YOUR INSTRUCTIONS |
Everything from the line with "Instruction: Click OK" to the end of the data is to be retyped exactly, and nothing else.

DATASET |

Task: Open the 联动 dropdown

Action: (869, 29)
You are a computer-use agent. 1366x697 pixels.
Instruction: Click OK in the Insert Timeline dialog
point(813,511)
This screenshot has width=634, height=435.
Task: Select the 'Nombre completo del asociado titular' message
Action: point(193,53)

RESULT OF THIS EXERCISE |
Instruction: Click OK in the Insert Timeline dialog
point(813,511)
This screenshot has width=634, height=435.
Task: Select the 'Nombre completo del asociado titular' message
Action: point(193,53)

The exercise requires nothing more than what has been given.